──────── Texte fourni

Notre Dame de Paris *
Blasé! Tu pensais que ton cœur était blasé! Que tu pouvais voir tout et rester coite!
Toi qui avais vu une histoire entière s’émietter sous des bombes. Et une mémoire entière partir en éclats. Tu étais arrivée à l’amer constat que tout pouvait tomber, et que rien, vraiment rien, ne pouvait véritablement résister à la folie des hommes ou à la « folie » de la matière et des éléments.
Tu t’étais détachée. Tu t’étais créé un monde « suspendu », nomade et éphémère.
Tu amassais ton monde dans des boîtes comme les nomades.
Un jour, tu as compris, lorsqu’en 2001 une usine à Toulouse (AZF) avait explosé, que tout tenait à un fil ténu et fin, lorsqu’on vous a demandé, étudiants de la résidence universitaire où tu vivais, d’évacuer. Tu étais en pyjama lorsque l’explosion eut lieu. Il fallait, en 5 minutes, ramasser ce que tu pouvais ramasser, et partir sans savoir quand tu reviendrais dans ton « chez toi », ce studio d’étudiants comme tant d’autres…
Tu as compris, ce jour-là, qu’il ne fallait plus s’attacher. Qu’il fallait être prêt à tout moment à déguerpir.
Ta vie commençait à se trouver « emballée » dans des caisses et boîtes, et ta notion au temps et à l’espace a définitivement changé .

────────────────
──────── Matériel fourni

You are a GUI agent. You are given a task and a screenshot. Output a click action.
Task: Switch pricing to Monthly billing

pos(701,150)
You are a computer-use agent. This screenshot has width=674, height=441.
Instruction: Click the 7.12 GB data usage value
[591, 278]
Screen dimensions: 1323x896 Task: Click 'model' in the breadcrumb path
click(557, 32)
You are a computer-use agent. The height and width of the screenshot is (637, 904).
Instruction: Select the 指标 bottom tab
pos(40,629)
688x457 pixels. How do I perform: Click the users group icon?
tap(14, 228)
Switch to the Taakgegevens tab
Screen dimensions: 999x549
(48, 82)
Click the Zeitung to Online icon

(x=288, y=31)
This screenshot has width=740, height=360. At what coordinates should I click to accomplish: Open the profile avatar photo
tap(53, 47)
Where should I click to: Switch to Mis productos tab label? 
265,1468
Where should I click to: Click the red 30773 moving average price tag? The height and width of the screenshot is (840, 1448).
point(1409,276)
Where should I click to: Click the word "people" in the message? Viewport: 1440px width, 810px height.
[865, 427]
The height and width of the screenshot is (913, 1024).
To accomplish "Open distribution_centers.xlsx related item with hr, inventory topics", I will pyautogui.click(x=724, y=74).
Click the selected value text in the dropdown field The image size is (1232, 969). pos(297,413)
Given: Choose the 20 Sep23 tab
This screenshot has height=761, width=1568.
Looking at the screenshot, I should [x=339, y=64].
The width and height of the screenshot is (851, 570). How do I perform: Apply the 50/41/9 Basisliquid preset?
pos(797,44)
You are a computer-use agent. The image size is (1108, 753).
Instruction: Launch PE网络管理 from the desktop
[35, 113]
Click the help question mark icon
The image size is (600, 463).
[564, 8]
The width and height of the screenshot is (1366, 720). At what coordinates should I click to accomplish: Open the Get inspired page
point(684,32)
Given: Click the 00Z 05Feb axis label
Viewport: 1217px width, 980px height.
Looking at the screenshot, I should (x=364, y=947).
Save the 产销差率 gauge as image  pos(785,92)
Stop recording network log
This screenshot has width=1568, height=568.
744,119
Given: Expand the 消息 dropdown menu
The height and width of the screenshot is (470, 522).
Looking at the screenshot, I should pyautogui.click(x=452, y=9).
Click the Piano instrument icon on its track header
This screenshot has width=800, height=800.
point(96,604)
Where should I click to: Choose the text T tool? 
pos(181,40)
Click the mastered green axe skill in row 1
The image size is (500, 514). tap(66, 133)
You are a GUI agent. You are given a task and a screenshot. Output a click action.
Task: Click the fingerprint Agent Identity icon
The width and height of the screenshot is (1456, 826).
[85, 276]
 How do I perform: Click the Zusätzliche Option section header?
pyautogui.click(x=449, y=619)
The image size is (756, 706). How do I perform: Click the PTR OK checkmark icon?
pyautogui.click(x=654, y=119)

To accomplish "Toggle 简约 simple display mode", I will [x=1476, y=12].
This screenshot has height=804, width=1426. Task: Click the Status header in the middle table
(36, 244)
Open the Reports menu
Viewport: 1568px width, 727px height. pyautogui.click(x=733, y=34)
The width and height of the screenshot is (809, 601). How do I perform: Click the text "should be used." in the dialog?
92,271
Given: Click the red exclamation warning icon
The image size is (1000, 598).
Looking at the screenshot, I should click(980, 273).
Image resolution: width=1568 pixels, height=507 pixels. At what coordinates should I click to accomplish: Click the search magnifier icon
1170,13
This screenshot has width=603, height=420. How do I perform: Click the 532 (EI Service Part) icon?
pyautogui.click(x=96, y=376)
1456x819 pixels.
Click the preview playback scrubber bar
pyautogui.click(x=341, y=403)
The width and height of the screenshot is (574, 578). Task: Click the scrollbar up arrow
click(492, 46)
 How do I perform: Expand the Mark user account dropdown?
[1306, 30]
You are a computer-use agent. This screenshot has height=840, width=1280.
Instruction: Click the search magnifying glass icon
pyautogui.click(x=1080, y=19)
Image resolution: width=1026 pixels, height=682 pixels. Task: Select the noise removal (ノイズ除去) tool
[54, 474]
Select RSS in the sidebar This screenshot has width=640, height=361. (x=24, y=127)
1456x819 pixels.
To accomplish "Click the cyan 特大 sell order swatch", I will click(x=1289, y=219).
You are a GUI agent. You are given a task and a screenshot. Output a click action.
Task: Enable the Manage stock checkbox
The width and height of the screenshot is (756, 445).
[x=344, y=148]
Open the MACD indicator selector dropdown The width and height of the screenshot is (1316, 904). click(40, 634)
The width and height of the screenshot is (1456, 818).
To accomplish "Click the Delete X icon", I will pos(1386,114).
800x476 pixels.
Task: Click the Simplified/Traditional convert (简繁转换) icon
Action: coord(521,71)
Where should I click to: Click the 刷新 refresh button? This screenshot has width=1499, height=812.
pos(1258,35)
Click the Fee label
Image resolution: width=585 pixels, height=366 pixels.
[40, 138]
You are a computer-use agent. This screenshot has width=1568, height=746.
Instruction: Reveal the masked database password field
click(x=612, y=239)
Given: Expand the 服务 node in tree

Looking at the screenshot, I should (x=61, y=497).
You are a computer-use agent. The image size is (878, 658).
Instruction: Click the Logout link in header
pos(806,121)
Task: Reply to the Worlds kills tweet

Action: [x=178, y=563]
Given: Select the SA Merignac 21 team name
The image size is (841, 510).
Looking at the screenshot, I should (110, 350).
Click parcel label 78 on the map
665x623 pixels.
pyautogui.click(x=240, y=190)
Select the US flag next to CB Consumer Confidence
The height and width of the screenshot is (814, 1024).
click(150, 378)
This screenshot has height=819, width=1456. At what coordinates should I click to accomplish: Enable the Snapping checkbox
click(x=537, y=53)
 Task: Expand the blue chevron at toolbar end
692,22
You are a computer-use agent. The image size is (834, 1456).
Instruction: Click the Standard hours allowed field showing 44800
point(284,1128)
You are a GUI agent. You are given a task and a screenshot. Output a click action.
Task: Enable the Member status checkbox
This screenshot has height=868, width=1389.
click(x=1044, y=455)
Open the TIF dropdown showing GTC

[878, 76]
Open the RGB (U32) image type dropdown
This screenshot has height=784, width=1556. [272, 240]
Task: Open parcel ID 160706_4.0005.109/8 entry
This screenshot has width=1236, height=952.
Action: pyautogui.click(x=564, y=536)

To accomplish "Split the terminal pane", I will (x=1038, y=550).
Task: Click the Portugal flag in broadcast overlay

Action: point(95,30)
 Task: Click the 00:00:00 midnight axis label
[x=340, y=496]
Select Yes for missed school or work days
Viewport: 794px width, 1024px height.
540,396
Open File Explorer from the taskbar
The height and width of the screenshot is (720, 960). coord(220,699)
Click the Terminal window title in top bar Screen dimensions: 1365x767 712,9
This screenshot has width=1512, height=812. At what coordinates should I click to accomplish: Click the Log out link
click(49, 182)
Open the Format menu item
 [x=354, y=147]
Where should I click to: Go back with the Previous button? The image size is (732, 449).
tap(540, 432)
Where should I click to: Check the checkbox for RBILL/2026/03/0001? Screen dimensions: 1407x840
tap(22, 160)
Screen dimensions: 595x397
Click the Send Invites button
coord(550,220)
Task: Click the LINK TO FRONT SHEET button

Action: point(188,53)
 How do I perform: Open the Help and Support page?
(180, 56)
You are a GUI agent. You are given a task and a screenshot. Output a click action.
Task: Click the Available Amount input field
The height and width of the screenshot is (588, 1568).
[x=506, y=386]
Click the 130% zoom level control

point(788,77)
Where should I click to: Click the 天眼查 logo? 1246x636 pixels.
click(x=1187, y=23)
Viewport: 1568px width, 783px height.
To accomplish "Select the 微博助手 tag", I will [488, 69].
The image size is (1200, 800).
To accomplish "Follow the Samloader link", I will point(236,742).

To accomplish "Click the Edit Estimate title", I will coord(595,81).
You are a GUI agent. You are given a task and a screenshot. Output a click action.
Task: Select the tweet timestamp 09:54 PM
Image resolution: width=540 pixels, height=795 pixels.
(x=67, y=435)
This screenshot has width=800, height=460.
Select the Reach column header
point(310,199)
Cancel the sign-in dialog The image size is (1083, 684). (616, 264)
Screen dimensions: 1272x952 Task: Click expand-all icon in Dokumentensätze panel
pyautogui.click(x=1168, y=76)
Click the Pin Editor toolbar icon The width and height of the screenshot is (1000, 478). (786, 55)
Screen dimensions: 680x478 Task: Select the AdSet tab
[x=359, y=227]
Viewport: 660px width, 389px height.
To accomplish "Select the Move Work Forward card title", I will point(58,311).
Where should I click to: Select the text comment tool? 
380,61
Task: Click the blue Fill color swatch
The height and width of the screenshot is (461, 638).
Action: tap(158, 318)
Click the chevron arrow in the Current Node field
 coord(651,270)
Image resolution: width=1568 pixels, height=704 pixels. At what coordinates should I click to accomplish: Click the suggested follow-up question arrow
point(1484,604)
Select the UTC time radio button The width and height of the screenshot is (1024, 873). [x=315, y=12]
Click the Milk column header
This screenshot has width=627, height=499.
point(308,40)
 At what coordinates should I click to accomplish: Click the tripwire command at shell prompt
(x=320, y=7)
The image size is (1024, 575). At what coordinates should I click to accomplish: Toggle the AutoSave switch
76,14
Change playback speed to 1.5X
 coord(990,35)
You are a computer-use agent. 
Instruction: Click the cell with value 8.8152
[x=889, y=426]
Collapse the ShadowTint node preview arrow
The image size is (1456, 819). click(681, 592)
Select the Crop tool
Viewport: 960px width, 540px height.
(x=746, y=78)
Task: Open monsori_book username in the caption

────────────────

Tâches:
**A)** En quelle année l'usine AZF de Toulouse a-t-elle explosé, selon le texte fourni ?
**B)** Quels sont tous les mots ou expressions placés entre guillemets dans le texte fourni ?
**C)** Recopiez le passage du texte fourni compris entre « Notre Dame de » et « et des éléments. », ces deux bornes incluses.

Réponses dans l'ordre:
**A)** En 2001.

**B)** folie, suspendu, chez toi, emballée

**C)**
Notre Dame de Paris *
Blasé! Tu pensais que ton cœur était blasé! Que tu pouvais voir tout et rester coite!
Toi qui avais vu une histoire entière s’émietter sous des bombes. Et une mémoire entière partir en éclats. Tu étais arrivée à l’amer constat que tout pouvait tomber, et que rien, vraiment rien, ne pouvait véritablement résister à la folie des hommes ou à la « folie » de la matière et des éléments.